Antinociceptive Effects of Oxymorphone-Butorphanol-Acepromazine Combination in Cats
Version of Record online: 28 JUN 2008
Volume 27, Issue 5, pages 466–472, September 1998
How to Cite
BRIGGS, S. L., SNEED, K. and SAWYER, D. C. (1998), Antinociceptive Effects of Oxymorphone-Butorphanol-Acepromazine Combination in Cats. Veterinary Surgery, 27: 466–472. doi: 10.1111/j.1532-950X.1998.tb00158.x
- Issue online: 28 JUN 2008
- Version of Record online: 28 JUN 2008
Objective—To determine the antinociceptive effects of oxymorphone, butorphanol, and acepromazine individually and in combination to a noxious visceral stimulus in cats.
Study Design—Randomized, blinded controlled study.
Animals—Eight healthy mixed-breed cats (four male, four female) weighing 4.4 ± 1.2 kg and aged 1 to 2 years old.
Methods—A silastic balloon catheter was inserted per rectum and inflated at various pressures. Physiological parameters (respiratory rate, pulse rate, and blood pressure) were also recorded. Subjects were administered individual and combined intravenous (IV) doses of 0.025, 0.05, 0.10, and 0.20 mg/kg oxymorphone and 0.025, 0.05, 0.10, and 0.20 mg/kg butorphanol. A further study of various ratios of butorphanol and oxymorphone (3:1, 2:1, 1:1, 1:2, and 1:3), at a combined equivalent dose of 0.1 mg/kg, was performed in four cats per dose combination. In a separate study, four cats were administered combined IV doses of 0.05 mg/kg each of oxymorphone and butorphanol or 0.05 mg/kg each of oxymorphone, butorphanol, and acepromazine.
Results—Combined doses of 0.05 and 0.10 mg/kg of oxymorphone and butorphanol showed mainly additive with some synergistic antinociceptive interactions and the combined dose of 0.2 mg/kg of each agent demonstrated additional antinociceptive effects, P < .05. Additional studies showed that various ratios of the two agents at a total combined dose of 0.10 mg/kg IV did not produce levels of antinociception that were significantly different from each other, P > .05. Acepromazine (ACE) significantly increased the magnitude of antinociception at 15 minutes when administered in combination with oxymorphone and butorphanol, P < .05. Also, physiological variables were unaffected by these drug combinations.
Conclusions—Low doses of oxymorphone and butorphanol in combination can produce greater levels of antinociception than when used individually. ACE, in conjunction with oxymorphone and butorphanol, produced even greater levels of antinociception than the two-opioid drug combination.
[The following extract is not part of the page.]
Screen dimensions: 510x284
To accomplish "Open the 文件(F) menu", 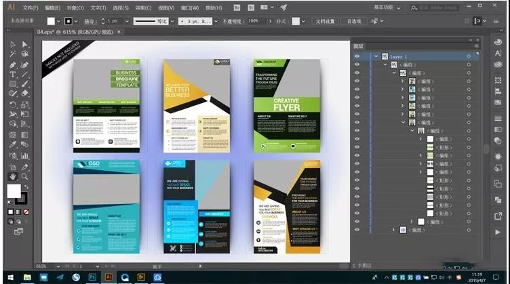I will [x=31, y=7].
Clinical Relevance—Oxymorphone, butorphanol, and ACE can be used in combination to produce additive or synergistic effects without adverse effects in cats. These data suggest that ACE and butorphanol at low doses given as preanesthetic medication followed by a mu opioid (eg, oxymorphone) after surgery at low doses may provide an effective method of pain management in the cat.